Apart from being a tool in microbiology laboratories working with areas such as antibiotic susceptibility testing or starter cultures for fermentation, the authors expect that NCIS for well plates would be suitable for various applications including monitoring biofilm growth over the passage of time [9]. NCIS may also have applications for analyses on the contents in closed bottles, which must not be exposed to the environment. This includes cultures of micro-organisms with specific requirements such as obligate anaerobes that do not tolerate atmospheric oxygen [43], or measurements of the degradation of reference materials like KCl solutions [32] for shelf-life measurements. Currently, measurements of volatile solutions such as biofuels exhibiting low electrolytic conductivity [44] are challenging, because the solutions change when exposed to atmospheric air. In this case, it will be advantageous to make measurements in sealed containers, which could be fulfilled with properly designed electrodes combined with NCIS.

4. Conclusions

Non-contact impedance spectroscopy (NCIS) of bacterial growth in standard laboratory labware and 24-well plates has been reported. The electrodes were applied to the outside insulating walls of 500 mL lab-bottles and to wells of 24-well plates, and they were used for impedance spectroscopy of KCl solutions with conductivities from 5.5 µS/m up to 30 S/m covering six to seven orders of magnitude of conductivity. Except for high conductivities and frequencies for the lab-bottle configuration, the NCIS data could be modelled well using a parallel RC-circuit, which is the simplest possible equivalent circuit diagram for an electrolytic conductivity cell that contains only one adjustable parameter, the capacitance.

Using the presently developed electrodes for NCIS, bacterial growth monitoring of S. epidermidis and E. coli in BHI-media was demonstrated in 500 mL lab-bottles and in wells of 24-well plates. The real and imaginary parts of the bacterial-induced changes in the growth medium exhibited exponential growth behaviour, as commonly observed for bacteria. For the lab-bottle configuration, a comparison between simultaneously recorded NCIS data, optical reflection (OR) and optical density (OD) was made for growth of two different classes of bacterial cultures, i.e., S. epidermidis, a Gram-positive bacterium and E. coli, a Gram-negative bacterium. In the OD range from 0.16 to 1.3, good agreement was demonstrated between the NCIS data and OD data with coefficient of determination >0.99. At 300 kHz, the onset of bacterial growth as observed in the NCIS data and OD data was observed to occur with a smaller time difference, which could be set to zero for the S. epidermidis data and to 1 h for the E. coli data in the analysis. In the case of 15 kHz, the onset of bacterial growth for the NCIS data was observed to occur about 0.5 h for S. epidermidis and −0.3 h for E. coli later than the OR data, and 1.6 h for S. epidermidis and 2.7 h for E. coli earlier than the OD data. A unified growth model based on a combination of bulk bacterial growth and bacterial growth from the inner lab-bottle walls towards the centre of the lab-bottle could explain these observations. The observed faster growth of E. coli compared to S. epidermidis agrees with the literature, where it is reported that E. coli is a fast-growing bacterium and S. epidermidis is slower in comparison.

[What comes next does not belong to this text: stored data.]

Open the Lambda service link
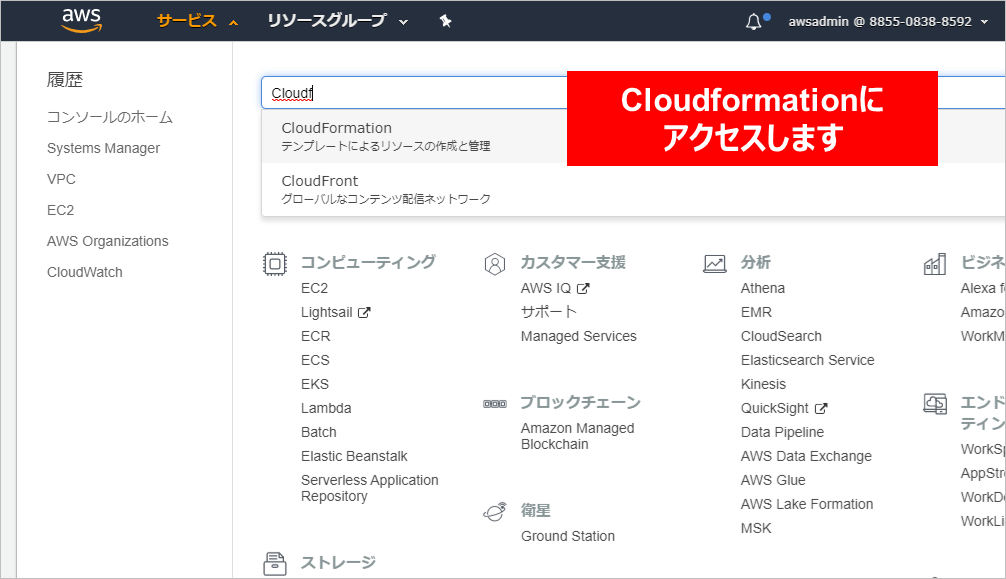1006x579 pixels. point(326,408)
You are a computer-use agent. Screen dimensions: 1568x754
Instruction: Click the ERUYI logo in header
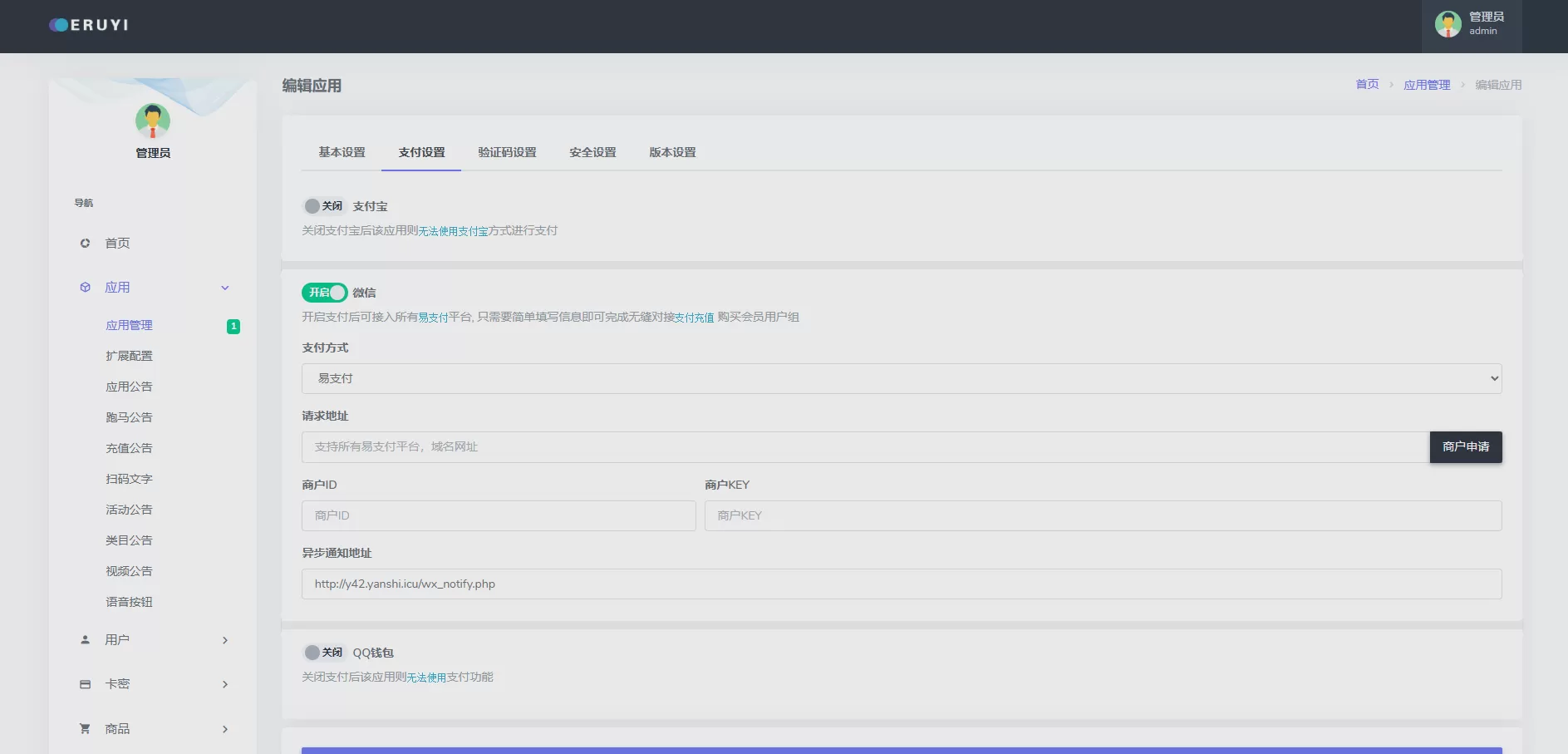(89, 25)
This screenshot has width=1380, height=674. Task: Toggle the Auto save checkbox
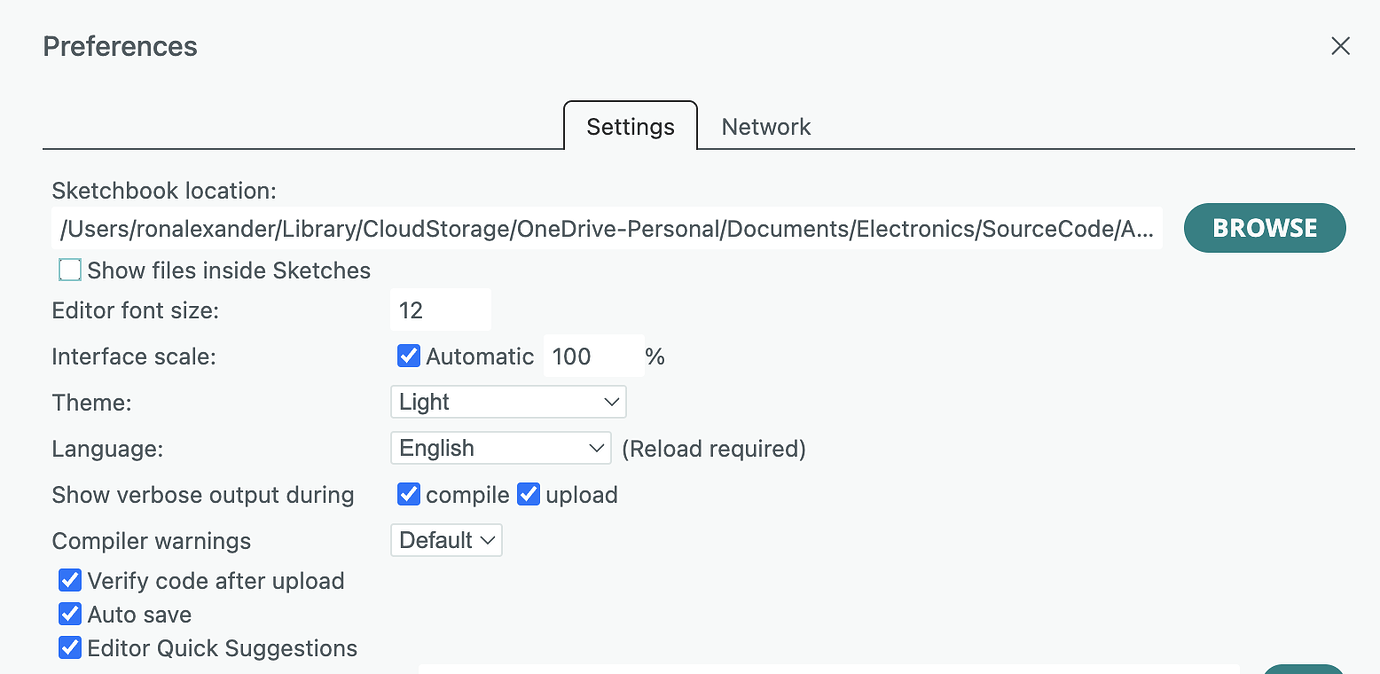pos(70,614)
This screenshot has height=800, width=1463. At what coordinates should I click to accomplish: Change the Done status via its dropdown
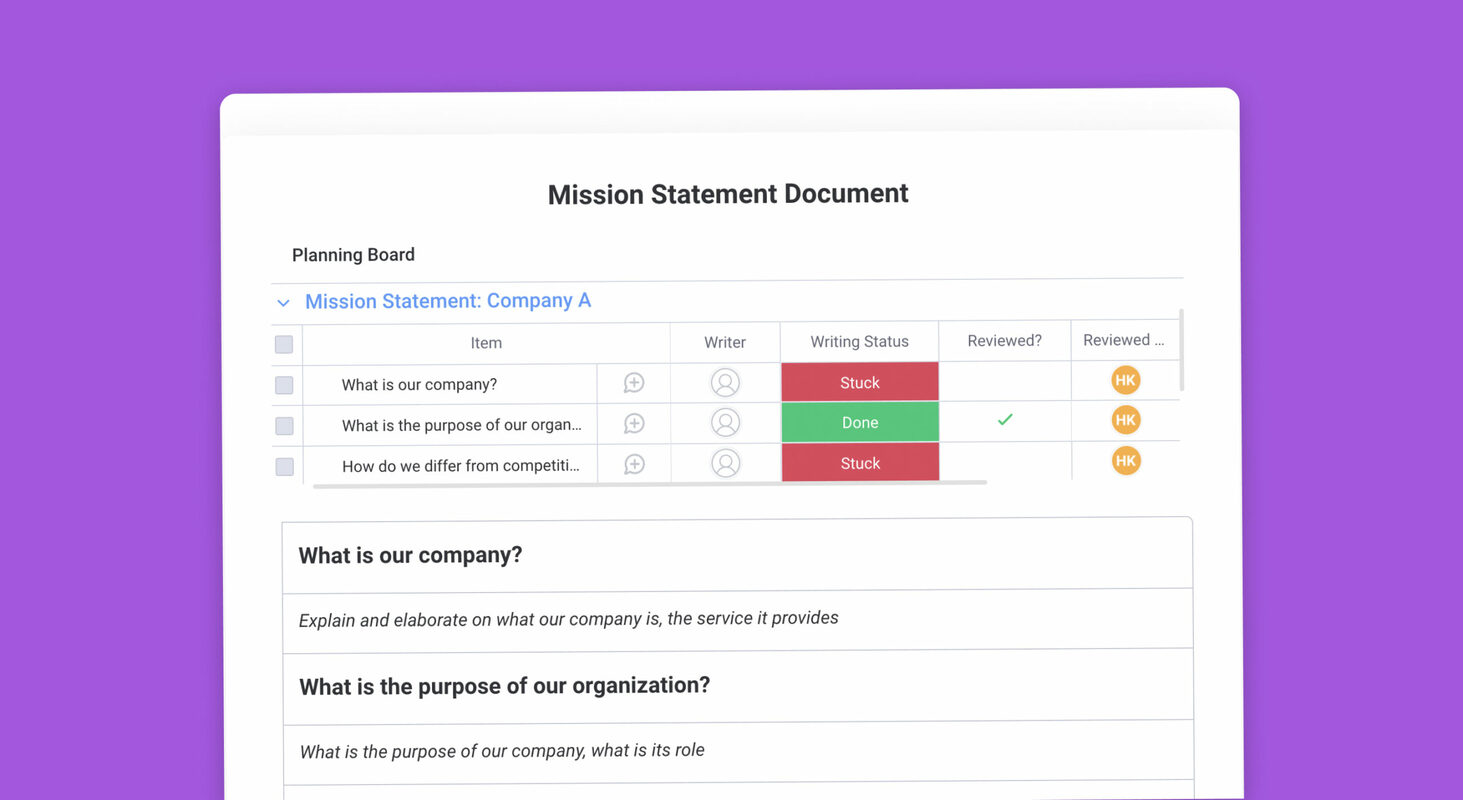pyautogui.click(x=859, y=422)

Compared to OR and OD, the advantage of NCIS is that it covers growth processes both in the bulk of a container and in the vicinity of the container walls, covering a longer time of the bacterial growth process, a wider dynamic range, and providing more details about the bacterial cell properties. For ease of comparison between NCIS and the state of the art, a table has been added to the Supplementary Materials (Table S1).

The bacterial species were verified by Raman spectroscopy assisted by machine learning analyses of samples collected by the end of the growth phase. The analyses of two different samples showed that the S. epidermidis and E. coli species were successfully identified, verifying that the data from NCIS, OR and OD as reported originates from growth of the target species and not contamination. The results indicate that NCIS could be a useful tool for microbiology analyses made on samples in off-the-shelf labware and various types of non-invasive chemical or biochemical analyses on the contents in closed containers.